ICE How do you continue to develop yourself and your skills?

JL Obviously I try to stay on top of the latest information for my industry and this is helped by being Vice President of IPCAA (International Pharmaceutical Congress Advisory Association). When time allows I read publications like C&IT and Event magazine. Events such as Confex, IMEX or Square Meal are also a way to keep abreast of news and trends. Probably the most important aspect of my development is seeking regular feedback. Whether as part of a project team or for my annual review, asking for input from colleagues helps me improve the way that I work and my leadership skills. I employ the same philosophy with those I work with, to make sure they always know what is expected of them.

ICE What do you see as the biggest challenge for the industry at the moment?

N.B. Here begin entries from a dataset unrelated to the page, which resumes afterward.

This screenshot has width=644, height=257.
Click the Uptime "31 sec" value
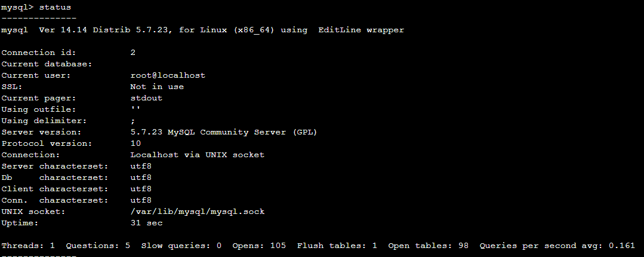point(146,223)
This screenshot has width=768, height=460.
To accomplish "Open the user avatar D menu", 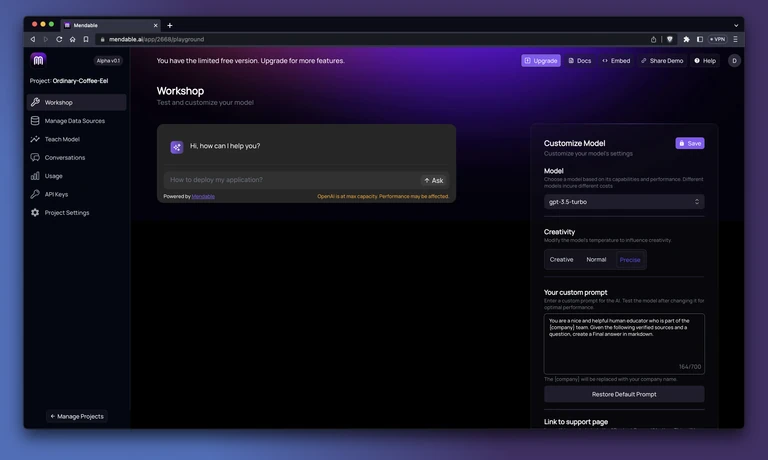I will [x=734, y=61].
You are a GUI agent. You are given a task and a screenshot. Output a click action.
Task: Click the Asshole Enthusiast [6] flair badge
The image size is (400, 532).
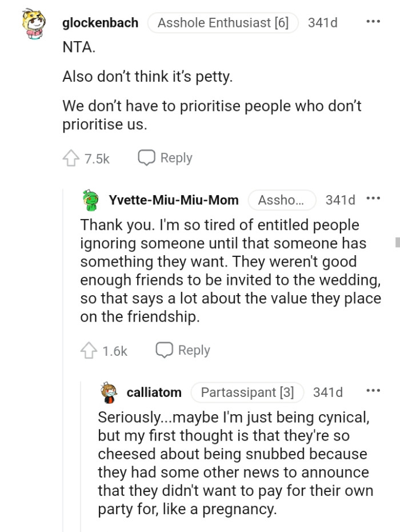222,23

JL Most everyone is facing budget pressure. Attempting to do more with less is a real challenge. Despite the focus on reducing cost we are all being asked to innovate which can seem daunting at times. One of the reasons I joined the Steering Committee for the ICE Awards is because I think it is really helpful to showcase innovation. There is so much that we can learn from one another as corporate event planners by looking across industry sectors and finding inspiration in winning ideas and sharing past challenges.

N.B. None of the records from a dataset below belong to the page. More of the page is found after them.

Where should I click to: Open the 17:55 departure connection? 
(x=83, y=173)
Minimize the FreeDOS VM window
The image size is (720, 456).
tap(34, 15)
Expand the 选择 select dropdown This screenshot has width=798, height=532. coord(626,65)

ICE Any words of wisdom for those wanting to get ahead in the industry?

JL Hands on experience is invaluable so look for opportunities to get your hands dirty working at different types of events (e.g. carrying out unpaid work at a charity event or working as a hostess for a gala dinner evening etc.) makes all the difference. Having spoken at the Event Academy (formerly Ashdown Academy) on the merits of agency versus client-side experience, I would advocate the benefits of starting out within an agency environment. That enables you to see a wide range of events, learn various aspects of the trade and build your network. You will also find out that the Events industry is not as glamorous as some people like to believe! Importantly, don’t be backward about coming forward! I still remember a woman who approached me after a speech I had given, with a great question, a personal detail and her own business card she had had printer herself. She stood out from the crowd and wasn’t afraid of doing so.